By Tom Loftus
A recent survey of 9,600 CEOs, CIOs and other corporate officers who oversee information security just found a new definition for “optimist.”
Despite facing a decline in funding for even the most basic security practices and the rise of new, more persistent security threats, a whopping 43% of the respondents expressed confidence in their organization’s information security strategy.
The authors of the 2012 Global State of Information Security Survey had a different take, writing that “visibility into when and how the next cyber threat to information will emerge is poor, at best.”

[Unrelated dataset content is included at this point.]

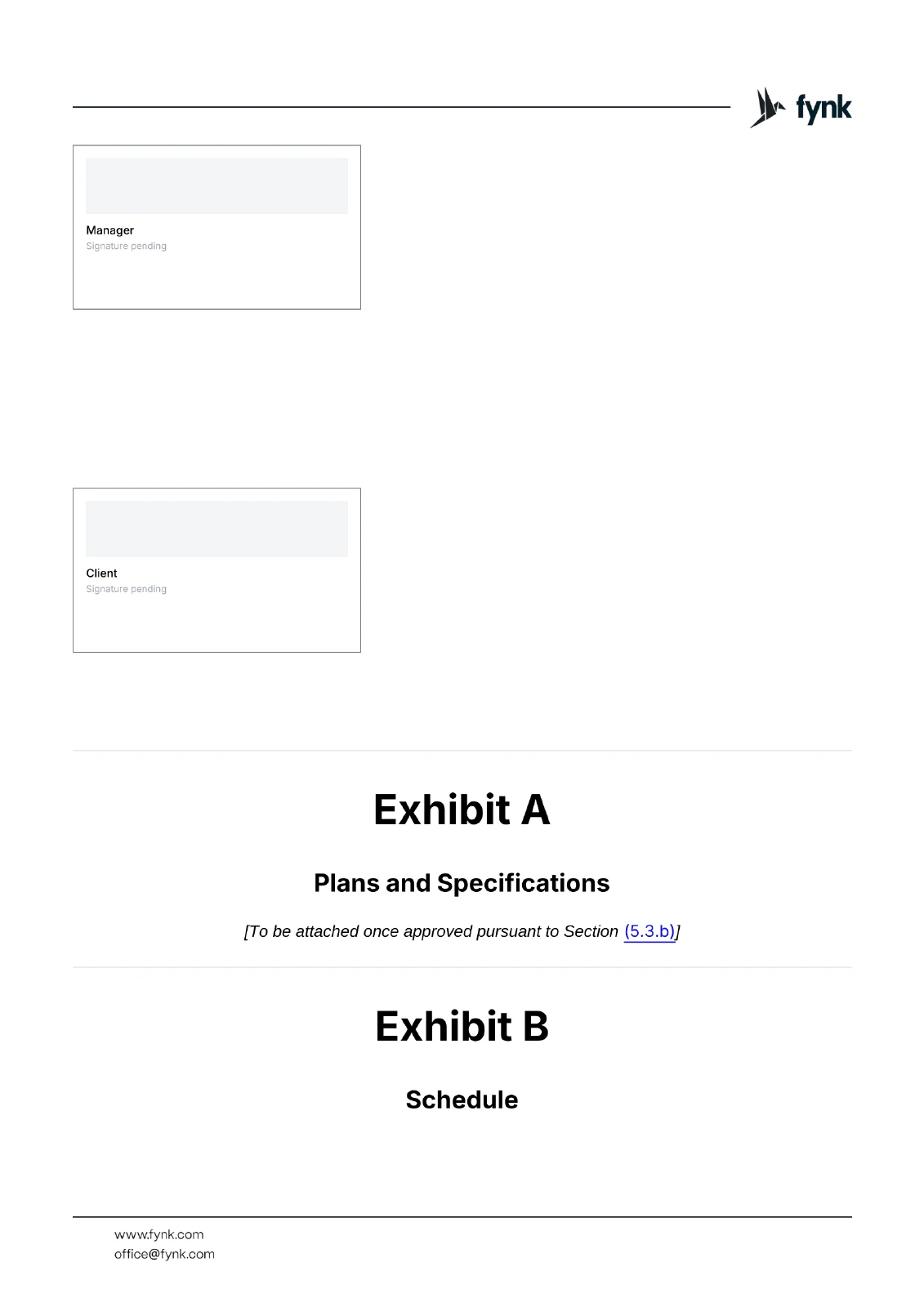Click the www.fynk.com footer link
This screenshot has width=924, height=1307.
click(158, 1234)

The authors said only about 13% of respondents who deserved to be confident. These people were most likely to work for an organization that employed a chief information security officer and chief security officer, had an overall information security strategy, measured and reviewed its policies and procedures over the past year, and employed dedicated security personnel tasked with supporting internal departments.
Out of the 13% the survey authors identified as leaders, three out of four also expected information security spending to increase at their company.

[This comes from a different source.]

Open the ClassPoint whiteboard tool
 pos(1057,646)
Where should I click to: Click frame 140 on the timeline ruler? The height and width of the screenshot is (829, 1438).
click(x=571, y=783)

Why so much optimism? For one thing, respondents have demonstrated an increased awareness of threats. Only 9% of respondents said they were not aware of the frequency, type and number of incidents to strike the organization over the past 12 months. In 2007, 40% admitted to having no knowledge.
Security requirements tied to global standards such as the PCI Security Standards and Sarbanes-Oxley help explain this explosion of awareness explains Mark Lobel, a principal at PwC, and one of the survey’s authors. “If you have better monitoring, you have better a sense of bad things happening.”
The 2011 survey revealed that the usage of security safeguards–from code detection tools to intrusion-prevention tools–have jumped by as much as 13 percentage points from the year previous.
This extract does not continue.